DO THIS: Can you pull from the listing below every line from the one with "Task: Open the sRGB" through the one with "click(x=302, y=353)", both ends included, and reproduce them verbatim?

EXCERPTED DATA:

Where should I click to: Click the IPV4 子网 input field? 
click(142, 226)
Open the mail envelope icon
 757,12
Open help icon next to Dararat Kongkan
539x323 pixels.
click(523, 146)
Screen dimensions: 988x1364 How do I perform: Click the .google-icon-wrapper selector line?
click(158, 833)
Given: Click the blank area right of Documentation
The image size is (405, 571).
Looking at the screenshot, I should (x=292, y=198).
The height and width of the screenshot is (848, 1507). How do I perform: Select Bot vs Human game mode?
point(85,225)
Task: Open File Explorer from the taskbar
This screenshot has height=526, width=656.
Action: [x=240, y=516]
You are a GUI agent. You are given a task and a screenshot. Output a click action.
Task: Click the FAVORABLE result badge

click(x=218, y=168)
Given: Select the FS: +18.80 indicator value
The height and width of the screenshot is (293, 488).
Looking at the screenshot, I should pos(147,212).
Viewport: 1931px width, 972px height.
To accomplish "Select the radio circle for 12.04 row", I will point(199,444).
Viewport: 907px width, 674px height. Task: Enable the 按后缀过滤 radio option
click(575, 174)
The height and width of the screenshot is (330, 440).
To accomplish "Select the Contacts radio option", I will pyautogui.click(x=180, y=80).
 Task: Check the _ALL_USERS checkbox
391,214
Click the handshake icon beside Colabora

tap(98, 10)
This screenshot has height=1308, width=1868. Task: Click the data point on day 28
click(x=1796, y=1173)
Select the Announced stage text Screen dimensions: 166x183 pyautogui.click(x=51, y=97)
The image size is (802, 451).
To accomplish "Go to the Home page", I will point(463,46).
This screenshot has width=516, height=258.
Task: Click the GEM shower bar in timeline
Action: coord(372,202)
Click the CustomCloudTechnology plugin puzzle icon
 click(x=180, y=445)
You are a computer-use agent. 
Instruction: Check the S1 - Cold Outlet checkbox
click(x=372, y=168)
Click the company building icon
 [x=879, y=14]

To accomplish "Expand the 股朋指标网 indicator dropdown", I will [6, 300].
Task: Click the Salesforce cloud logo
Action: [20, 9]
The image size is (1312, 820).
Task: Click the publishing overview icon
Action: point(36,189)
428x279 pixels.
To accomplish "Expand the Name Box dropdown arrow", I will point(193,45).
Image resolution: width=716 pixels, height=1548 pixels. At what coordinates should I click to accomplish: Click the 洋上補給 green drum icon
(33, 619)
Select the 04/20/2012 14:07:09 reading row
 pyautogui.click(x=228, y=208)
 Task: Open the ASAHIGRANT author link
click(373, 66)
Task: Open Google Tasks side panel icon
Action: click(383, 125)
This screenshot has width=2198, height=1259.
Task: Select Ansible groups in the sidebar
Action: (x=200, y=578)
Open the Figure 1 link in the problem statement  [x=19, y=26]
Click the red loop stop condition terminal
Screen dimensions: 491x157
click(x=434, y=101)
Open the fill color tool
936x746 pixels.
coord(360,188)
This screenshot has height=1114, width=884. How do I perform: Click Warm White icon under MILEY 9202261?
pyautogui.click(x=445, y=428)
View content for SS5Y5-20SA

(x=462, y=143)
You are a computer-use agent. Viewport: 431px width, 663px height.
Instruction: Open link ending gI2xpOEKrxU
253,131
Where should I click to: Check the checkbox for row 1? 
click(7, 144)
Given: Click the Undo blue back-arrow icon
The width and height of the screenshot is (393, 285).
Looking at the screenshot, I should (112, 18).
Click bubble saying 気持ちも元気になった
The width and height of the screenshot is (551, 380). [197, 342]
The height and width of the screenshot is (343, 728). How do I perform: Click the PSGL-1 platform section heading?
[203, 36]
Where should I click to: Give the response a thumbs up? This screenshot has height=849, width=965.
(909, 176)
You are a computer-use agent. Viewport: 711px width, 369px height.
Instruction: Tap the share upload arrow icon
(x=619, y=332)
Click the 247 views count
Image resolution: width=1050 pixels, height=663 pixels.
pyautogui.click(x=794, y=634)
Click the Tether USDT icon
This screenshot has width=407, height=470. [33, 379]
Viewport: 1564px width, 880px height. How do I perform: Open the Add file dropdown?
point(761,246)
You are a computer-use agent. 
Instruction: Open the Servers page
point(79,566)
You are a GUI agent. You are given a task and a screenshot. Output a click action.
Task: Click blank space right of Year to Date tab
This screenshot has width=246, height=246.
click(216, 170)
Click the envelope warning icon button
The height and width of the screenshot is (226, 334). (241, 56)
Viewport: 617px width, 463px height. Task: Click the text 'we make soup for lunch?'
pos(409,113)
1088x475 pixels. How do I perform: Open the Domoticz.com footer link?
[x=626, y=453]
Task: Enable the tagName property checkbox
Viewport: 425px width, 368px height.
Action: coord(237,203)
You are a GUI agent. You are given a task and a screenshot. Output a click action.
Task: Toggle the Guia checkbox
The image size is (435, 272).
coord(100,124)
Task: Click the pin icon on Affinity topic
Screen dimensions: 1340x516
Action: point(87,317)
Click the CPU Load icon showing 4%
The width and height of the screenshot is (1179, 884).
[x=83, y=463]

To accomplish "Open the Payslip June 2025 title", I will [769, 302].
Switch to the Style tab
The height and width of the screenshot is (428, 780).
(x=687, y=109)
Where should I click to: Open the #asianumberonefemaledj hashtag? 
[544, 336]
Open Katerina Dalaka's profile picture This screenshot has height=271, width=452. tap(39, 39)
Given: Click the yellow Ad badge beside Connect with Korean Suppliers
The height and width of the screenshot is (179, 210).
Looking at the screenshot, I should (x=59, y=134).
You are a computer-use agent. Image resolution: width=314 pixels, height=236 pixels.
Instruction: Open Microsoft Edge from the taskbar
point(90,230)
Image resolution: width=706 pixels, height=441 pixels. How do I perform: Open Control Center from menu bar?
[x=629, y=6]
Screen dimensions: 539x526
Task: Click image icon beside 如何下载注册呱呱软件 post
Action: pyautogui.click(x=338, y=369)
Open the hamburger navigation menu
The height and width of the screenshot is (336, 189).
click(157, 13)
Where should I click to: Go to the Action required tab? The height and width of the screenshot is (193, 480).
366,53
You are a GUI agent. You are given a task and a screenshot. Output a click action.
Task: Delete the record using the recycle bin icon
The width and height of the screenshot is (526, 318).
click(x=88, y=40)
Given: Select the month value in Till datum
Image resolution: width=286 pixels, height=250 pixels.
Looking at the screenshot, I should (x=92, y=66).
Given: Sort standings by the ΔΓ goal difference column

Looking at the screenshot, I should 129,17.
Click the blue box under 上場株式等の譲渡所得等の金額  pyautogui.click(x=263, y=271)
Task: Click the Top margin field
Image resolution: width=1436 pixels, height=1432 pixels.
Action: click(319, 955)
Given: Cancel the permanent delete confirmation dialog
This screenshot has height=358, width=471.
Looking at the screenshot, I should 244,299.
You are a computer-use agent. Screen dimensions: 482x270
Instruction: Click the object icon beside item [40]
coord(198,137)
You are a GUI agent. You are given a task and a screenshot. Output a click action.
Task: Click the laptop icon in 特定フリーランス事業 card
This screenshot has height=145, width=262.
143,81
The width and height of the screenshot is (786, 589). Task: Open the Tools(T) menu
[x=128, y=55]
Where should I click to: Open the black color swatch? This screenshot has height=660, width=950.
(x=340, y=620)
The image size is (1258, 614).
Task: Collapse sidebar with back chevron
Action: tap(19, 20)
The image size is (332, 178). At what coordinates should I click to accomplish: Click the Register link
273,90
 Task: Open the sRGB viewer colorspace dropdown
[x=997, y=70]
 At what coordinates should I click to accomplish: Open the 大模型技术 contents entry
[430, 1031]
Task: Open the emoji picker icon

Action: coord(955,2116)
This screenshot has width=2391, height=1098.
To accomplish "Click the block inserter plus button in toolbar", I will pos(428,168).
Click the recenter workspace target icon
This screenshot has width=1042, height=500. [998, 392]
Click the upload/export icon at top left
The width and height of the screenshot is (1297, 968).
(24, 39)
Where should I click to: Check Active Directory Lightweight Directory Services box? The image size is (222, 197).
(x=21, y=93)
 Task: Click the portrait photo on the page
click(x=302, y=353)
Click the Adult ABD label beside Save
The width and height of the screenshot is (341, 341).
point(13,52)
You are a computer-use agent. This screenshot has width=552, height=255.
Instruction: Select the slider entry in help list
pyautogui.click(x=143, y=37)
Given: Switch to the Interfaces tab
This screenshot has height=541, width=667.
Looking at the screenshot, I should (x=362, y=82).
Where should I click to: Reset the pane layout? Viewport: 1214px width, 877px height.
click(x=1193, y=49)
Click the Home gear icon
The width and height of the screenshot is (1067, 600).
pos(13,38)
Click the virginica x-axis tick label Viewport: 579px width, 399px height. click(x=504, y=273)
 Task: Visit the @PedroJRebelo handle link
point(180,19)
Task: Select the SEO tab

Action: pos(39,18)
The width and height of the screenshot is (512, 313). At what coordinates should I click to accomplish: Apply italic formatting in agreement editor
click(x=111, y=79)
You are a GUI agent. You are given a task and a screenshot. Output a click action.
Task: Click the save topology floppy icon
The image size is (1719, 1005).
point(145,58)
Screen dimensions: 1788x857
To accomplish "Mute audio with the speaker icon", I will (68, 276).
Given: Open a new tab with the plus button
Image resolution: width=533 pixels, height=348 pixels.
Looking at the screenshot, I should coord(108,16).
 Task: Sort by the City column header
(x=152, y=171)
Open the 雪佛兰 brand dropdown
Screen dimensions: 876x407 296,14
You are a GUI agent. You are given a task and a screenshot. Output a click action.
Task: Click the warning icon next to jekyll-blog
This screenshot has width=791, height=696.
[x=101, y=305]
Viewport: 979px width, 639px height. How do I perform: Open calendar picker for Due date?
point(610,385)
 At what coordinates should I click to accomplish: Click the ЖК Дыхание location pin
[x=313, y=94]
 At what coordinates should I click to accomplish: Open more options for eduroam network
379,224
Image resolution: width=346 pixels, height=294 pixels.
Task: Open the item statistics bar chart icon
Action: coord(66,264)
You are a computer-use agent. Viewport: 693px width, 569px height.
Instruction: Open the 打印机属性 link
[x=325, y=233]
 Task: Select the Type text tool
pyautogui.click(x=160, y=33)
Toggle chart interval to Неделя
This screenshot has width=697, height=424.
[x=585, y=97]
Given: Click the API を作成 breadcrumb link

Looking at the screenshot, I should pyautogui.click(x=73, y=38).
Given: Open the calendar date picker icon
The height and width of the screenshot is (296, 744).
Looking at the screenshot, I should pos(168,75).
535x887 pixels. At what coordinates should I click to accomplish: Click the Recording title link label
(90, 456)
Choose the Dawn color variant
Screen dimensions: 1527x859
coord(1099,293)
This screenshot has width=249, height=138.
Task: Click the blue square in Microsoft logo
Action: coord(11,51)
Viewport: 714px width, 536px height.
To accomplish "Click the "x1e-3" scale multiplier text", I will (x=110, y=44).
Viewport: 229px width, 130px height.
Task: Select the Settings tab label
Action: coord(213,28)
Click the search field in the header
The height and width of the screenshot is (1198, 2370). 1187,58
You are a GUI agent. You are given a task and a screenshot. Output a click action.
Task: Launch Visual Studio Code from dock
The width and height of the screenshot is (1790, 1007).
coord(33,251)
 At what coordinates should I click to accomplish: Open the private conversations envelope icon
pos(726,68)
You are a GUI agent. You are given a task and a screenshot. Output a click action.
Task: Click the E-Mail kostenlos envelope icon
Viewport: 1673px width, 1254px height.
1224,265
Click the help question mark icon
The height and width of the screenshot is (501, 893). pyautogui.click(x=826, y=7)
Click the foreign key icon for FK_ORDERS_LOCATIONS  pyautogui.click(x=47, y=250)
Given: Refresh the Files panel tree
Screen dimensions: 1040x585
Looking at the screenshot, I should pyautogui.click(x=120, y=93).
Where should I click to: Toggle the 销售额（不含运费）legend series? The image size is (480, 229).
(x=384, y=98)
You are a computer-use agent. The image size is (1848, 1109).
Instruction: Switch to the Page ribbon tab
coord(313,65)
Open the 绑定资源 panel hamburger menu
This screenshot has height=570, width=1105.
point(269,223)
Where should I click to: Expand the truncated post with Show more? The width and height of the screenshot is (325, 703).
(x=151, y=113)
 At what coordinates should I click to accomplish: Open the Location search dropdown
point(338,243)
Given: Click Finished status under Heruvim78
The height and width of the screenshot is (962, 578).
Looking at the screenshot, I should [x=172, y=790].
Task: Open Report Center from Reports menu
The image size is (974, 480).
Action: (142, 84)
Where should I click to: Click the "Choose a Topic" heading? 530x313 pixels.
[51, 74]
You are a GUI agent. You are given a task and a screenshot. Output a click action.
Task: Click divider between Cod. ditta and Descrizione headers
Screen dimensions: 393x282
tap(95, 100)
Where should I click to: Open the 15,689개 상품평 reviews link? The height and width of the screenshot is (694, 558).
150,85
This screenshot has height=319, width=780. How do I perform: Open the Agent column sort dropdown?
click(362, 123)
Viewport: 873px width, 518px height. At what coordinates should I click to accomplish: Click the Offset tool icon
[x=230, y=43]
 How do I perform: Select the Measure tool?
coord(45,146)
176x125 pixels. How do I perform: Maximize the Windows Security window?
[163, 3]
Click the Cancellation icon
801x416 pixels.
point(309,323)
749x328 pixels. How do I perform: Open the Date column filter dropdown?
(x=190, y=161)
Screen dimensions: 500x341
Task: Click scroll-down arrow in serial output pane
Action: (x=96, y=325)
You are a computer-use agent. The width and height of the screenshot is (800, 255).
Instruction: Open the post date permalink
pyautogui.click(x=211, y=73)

RESULT OF THIS TASK:
 Task: Open the sRGB viewer colorspace dropdown
[x=997, y=70]
 At what coordinates should I click to accomplish: Open the 大模型技术 contents entry
[430, 1031]
Task: Open the emoji picker icon

Action: coord(955,2116)
This screenshot has width=2391, height=1098.
To accomplish "Click the block inserter plus button in toolbar", I will pos(428,168).
Click the recenter workspace target icon
This screenshot has width=1042, height=500. [998, 392]
Click the upload/export icon at top left
The width and height of the screenshot is (1297, 968).
(24, 39)
Where should I click to: Check Active Directory Lightweight Directory Services box? The image size is (222, 197).
(x=21, y=93)
 Task: Click the portrait photo on the page
click(x=302, y=353)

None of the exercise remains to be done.